### 本文
***

しかしながら、半導体デバイスの製造現場では、プロセスで形成した誘電体膜の絶縁特性を迅速に評価して、プロセス装置の状態などに迅速にフィードバックすることが求められており、このように長い時間がかかっていては、実用に適さないという課題があった。
【0028】
また、特許文献4、非特許文献1、2に示されたパルス光伝導法は、非破壊で誘電体膜の電気伝導率が測定できるという利点があるが、測定条件の設定、回路の切換えなどで1点あたり1時間程度の時間を要し、測定時間の短縮が求められていた。
【0029】
本願発明者は、上記したような従来技術のうち、特にパルス光伝導法を用いることにより誘電体膜の電気伝導率を非破壊に且つ高精度に評価できることに着目し、その技術をベースに、測定時間をより短縮することを課題に鋭意研究を重ねてきた。
【0030】
本発明は、前記したような事情の下になされたものであり、誘電体膜が形成された半導体ウェーハの電気特性測定において、パルス光伝導法を用い、測定効率を向上することのできる電気特性測定装置及び電気特性測定方法を提供することを目的とする。

***

### 提供データ

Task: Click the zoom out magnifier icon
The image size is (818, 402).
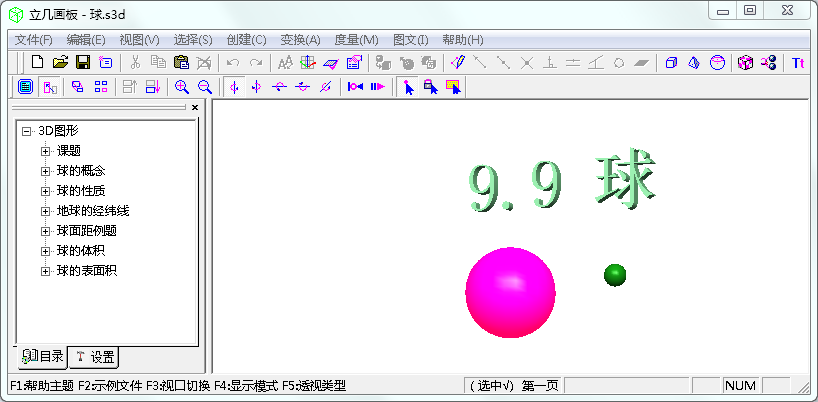Action: [x=204, y=87]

***

### 取り組む課題
1. 本文の内容を二文で要約しなさい。
2. 本文に基づいて、次の問いに答えよ。
(a) パルス光伝導法では、測定に1点あたりどの程度の時間を要していたか。
(b) 本願発明者は、パルス光伝導法を用いることで何ができる点に着目したか。
(c) 本発明が提供することを目的としているものは何か。

### 解答例
1. 半導体デバイスの製造現場では誘電体膜の絶縁特性を迅速に評価することが求められているが、パルス光伝導法は非破壊で電気伝導率を測定できる一方、1点あたり1時間程度の時間を要していた。本発明は、パルス光伝導法を用いて、誘電体膜が形成された半導体ウェーハの電気特性測定における測定効率を向上できる電気特性測定装置及び電気特性測定方法を提供することを目的とする。

2.
(a) 1時間程度
(b) 誘電体膜の電気伝導率を非破壊に且つ高精度に評価できる点
(c) 電気特性測定装置及び電気特性測定方法